While not exactly a secret, strip malls were an underappreciated urban aspect of the city for years. In 2002, former mayor Mel Lastman even said, “Strip plazas have got to go. These things are a holy mess. Their time is over.”
Yet they’re essential parts of our urban landscape and throughout the Greater Toronto Area have been recognized as great retail expressions of multiculturalism. Cheaper than downtown main streets, small businesses can flourish, especially true in the food scene. Previously ignored strip mall eateries are routinely celebrated, while a place like Ridgeway Plaza in Mississauga, with nearly 100 ethnic food options, has become such a foodie haven it suffers from the strain of so many people visiting.
Seeing how strip malls, designed sometimes decades ago for motorists, have evolved into vibrant, walkable places on their own has been fascinating. Now the plazaPOPS project is helping them adapt more formally.

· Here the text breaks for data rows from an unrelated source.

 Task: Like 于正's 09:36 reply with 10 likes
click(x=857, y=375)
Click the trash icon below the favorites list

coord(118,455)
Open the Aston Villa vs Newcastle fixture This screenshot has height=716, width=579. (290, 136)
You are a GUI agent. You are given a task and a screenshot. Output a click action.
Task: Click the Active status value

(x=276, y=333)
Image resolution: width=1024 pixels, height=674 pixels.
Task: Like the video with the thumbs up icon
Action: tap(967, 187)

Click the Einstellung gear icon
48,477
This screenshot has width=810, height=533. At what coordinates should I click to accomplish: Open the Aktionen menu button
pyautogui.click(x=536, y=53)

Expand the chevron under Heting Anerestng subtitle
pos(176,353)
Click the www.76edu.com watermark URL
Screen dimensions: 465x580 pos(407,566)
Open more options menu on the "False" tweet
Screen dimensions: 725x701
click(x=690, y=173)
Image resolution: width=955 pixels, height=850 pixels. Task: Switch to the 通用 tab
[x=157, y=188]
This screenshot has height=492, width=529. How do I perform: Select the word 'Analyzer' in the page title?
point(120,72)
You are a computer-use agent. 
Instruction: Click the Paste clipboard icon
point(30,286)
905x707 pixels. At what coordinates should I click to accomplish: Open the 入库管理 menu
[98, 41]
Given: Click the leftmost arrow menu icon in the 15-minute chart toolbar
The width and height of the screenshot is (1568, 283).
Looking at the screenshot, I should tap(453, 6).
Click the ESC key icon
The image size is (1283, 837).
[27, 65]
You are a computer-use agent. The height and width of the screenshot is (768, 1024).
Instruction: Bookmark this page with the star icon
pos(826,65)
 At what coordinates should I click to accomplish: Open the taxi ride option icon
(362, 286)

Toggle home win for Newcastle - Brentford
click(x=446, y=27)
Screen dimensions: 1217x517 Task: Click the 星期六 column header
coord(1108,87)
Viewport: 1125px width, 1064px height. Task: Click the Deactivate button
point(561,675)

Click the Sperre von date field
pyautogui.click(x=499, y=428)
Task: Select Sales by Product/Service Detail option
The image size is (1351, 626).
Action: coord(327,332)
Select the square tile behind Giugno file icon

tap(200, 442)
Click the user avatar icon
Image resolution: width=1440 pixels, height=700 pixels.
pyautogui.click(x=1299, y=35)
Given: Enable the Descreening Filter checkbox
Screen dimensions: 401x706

“I grew up getting bagels and cold cuts from strip malls near Bathurst and Lawrence, and loved these places despite being told in planning school how ugly and worthless they, and the suburbs in general, were,” says Daniel Rotsztain. “Despite having a lot of big roads and cars, Toronto’s suburbs are its most interesting places.”
Innovative public space changes sometimes have a hard time taking off in Toronto, especially ones that take away parking.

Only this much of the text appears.